[Start Quoted text]

Hi, I attach a patch to Python 3.3 Lib/bz2.py with updated tests: cpython-bz2-streams.patch
Thanks for the patch. I'll review it tomorrow.
Wait, the tests seem wrong. I'll post an update later today.
OK, I'll hold off on doing a detailed review until then.
False alarm; go ahead with the review. I took a look too early in the morning before caffeine kicked in. Note Lib/test/test_bz2.py was directly upgraded from bz2ms.patch. A note on bz2 behavior: A BZ2Decompressor object is only good for one stream; after that eof is set and it will refuse to continue to the next stream; this seems in line with bzip2 manual: http://www.bzip.org/1.0.5/bzip2-manual-1.0.5.html#bzDecompress
> False alarm; go ahead with the review. I took a look too early in the > morning before caffeine kicked in. No worries. I know the feeling. The tests look fine. The bodies of testRead() and testReadMultiStream() appear to have been swapped, though. I'm guessing testRead() was supposed to remain unmodified, with testReadMultiStream() testing the case of streams=5? For the change to BZ2File._fill_buffer(), I'm not sure that the check for end-of-file is correct. It seems that if the end of rawblock lines up with the end of a stream, the mode will be set to EOF even if there are more streams waiting to be read. Is this possible? > A note on bz2 behavior: A BZ2Decompressor object is only good for one > stream; after that eof is set and it will refuse to continue to the > next stream; this seems in line with bzip2 manual I think this is the right way to do things. BZ2Decompressor is a low- level wrapper around the underlying C API -- it should not grow extra features unnecessarily. Also, certain use-cases might depend on being able to detect the end of a logical stream; this would not be possible if BZ2Decompressor were to be changed. The difference in behaviour from BZ2File and decompress() should probably be documented, though.
Right! I updated the patch and added a test for the aligned stream/buffer case.
New changeset 8cebbc6473d9 by Nadeem Vawda in branch 'default': Issue #1625: BZ2File and bz2.decompress() now support multi-stream files. http://hg.python.org/cpython/rev/8cebbc6473d9 New changeset 0be55601f948 by Nadeem Vawda in branch 'default': Update bz2 docs following issue #1625. http://hg.python.org/cpython/rev/0be55601f948
Committed. Once again, thanks for the patch!
I made a few comments and asked two questions on the review page. (I should have said so here.)
I seem to be unable to log in to rietveld, so I'll reply here. >> result += decomp.decompress(data) > Is this efficient? I understood that other Python implementations > had poorly performing str.__iadd__, and therefore that using a list > was the common idiom (using “return b''.join(result)” at the end). Good point. I hadn't thought about other implementations. Also, you're right about the superfluous comments in test_bz2; I'll do a general cleanup of the test code soon. > Looks good. I only have one paranoid comment: since the tests use > self.TEXT * 5 to create multiple streams, the ordering of the files is > not tested. IOW, the code could mix-up the order of the files and the > tests would not catch that. Is it a concern? I wouldn't think so. It's not as though there is an index that the code looks at to find the location of each stream. It just reads the data from the file and if it reaches the end of one stream, it assumes that the following data is a new stream, and decompresses it accordingly. That said, I wouldn't be opposed to adding a test for that sort of thing (just for paranoia's sake :P) if it doesn't involve adding large amounts of additional binary data in the file. I'll come back to it once I've tidied up the existing code.

[End Quoted text]

### Short problem A
Retype the part of the bz2 patch discussion that begins at the words "Right! I updated" and stops after "for the patch!", with no changes.

[Start Information given]

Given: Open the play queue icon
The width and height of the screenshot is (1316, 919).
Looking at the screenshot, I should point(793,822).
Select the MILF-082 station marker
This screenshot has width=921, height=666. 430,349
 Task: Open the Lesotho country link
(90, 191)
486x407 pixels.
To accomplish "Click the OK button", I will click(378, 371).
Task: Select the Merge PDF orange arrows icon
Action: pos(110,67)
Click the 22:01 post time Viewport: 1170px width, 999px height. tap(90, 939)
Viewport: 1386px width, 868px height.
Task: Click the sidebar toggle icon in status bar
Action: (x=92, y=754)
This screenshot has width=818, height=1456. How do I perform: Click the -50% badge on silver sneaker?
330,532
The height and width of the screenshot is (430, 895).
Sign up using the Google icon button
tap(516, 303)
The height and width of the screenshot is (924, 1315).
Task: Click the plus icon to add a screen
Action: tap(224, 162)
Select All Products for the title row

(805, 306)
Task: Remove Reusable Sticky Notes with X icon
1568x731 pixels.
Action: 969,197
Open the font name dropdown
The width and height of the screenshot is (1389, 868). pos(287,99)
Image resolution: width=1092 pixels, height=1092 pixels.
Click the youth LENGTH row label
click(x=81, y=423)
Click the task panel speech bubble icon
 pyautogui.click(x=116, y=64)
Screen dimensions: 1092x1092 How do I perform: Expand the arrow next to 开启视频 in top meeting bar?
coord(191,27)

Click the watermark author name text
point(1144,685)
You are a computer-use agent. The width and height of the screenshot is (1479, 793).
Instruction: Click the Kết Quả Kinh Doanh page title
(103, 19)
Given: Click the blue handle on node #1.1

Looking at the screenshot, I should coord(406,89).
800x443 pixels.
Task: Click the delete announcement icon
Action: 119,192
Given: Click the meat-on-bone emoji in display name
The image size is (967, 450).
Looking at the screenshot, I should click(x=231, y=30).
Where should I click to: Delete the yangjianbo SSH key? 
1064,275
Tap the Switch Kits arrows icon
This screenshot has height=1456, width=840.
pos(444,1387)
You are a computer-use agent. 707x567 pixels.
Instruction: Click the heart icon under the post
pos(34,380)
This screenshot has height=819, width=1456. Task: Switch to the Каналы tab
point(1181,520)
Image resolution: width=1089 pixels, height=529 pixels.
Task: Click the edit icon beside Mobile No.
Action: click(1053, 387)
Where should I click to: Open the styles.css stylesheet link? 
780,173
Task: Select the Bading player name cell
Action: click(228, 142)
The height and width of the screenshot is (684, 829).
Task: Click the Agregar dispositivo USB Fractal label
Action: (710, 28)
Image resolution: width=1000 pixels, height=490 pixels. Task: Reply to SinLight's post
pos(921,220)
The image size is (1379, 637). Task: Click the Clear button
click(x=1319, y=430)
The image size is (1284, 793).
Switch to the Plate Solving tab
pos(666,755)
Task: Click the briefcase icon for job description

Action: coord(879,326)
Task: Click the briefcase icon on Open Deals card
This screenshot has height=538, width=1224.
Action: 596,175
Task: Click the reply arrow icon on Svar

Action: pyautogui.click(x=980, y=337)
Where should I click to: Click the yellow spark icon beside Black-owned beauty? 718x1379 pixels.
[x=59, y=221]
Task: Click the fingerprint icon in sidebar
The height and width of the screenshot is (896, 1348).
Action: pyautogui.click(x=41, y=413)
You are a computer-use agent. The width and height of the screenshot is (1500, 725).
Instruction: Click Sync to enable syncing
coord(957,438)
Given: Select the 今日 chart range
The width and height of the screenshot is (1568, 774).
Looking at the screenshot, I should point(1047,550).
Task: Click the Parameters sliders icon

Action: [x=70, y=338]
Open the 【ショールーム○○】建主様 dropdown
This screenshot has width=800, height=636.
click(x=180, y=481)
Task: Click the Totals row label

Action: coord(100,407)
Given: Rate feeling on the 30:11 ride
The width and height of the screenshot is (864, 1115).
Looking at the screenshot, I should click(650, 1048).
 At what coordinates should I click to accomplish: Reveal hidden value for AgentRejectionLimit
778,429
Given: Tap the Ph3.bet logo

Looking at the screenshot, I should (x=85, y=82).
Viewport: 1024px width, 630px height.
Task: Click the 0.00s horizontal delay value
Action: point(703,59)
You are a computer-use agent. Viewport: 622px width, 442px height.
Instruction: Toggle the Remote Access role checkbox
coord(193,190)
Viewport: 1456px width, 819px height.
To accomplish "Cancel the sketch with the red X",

[End Information given]

### Short problem B
In the listing, take the lines from its first line through the one containing "point(1144,685)" and change "Open" to "Launch", keeping everything else the same. Give back only those lines.

### Correct response A
Right! I updated the patch and added a test for the aligned stream/buffer case.
New changeset 8cebbc6473d9 by Nadeem Vawda in branch 'default': Issue #1625: BZ2File and bz2.decompress() now support multi-stream files. http://hg.python.org/cpython/rev/8cebbc6473d9 New changeset 0be55601f948 by Nadeem Vawda in branch 'default': Update bz2 docs following issue #1625. http://hg.python.org/cpython/rev/0be55601f948
Committed. Once again, thanks for the patch!

### Correct response B
Given: Launch the play queue icon
The width and height of the screenshot is (1316, 919).
Looking at the screenshot, I should point(793,822).
Select the MILF-082 station marker
This screenshot has width=921, height=666. 430,349
 Task: Launch the Lesotho country link
(90, 191)
486x407 pixels.
To accomplish "Click the OK button", I will click(378, 371).
Task: Select the Merge PDF orange arrows icon
Action: pos(110,67)
Click the 22:01 post time Viewport: 1170px width, 999px height. tap(90, 939)
Viewport: 1386px width, 868px height.
Task: Click the sidebar toggle icon in status bar
Action: (x=92, y=754)
This screenshot has width=818, height=1456. How do I perform: Click the -50% badge on silver sneaker?
330,532
The height and width of the screenshot is (430, 895).
Sign up using the Google icon button
tap(516, 303)
The height and width of the screenshot is (924, 1315).
Task: Click the plus icon to add a screen
Action: tap(224, 162)
Select All Products for the title row

(805, 306)
Task: Remove Reusable Sticky Notes with X icon
1568x731 pixels.
Action: 969,197
Launch the font name dropdown
The width and height of the screenshot is (1389, 868). pos(287,99)
Image resolution: width=1092 pixels, height=1092 pixels.
Click the youth LENGTH row label
click(x=81, y=423)
Click the task panel speech bubble icon
 pyautogui.click(x=116, y=64)
Screen dimensions: 1092x1092 How do I perform: Expand the arrow next to 开启视频 in top meeting bar?
coord(191,27)

Click the watermark author name text
point(1144,685)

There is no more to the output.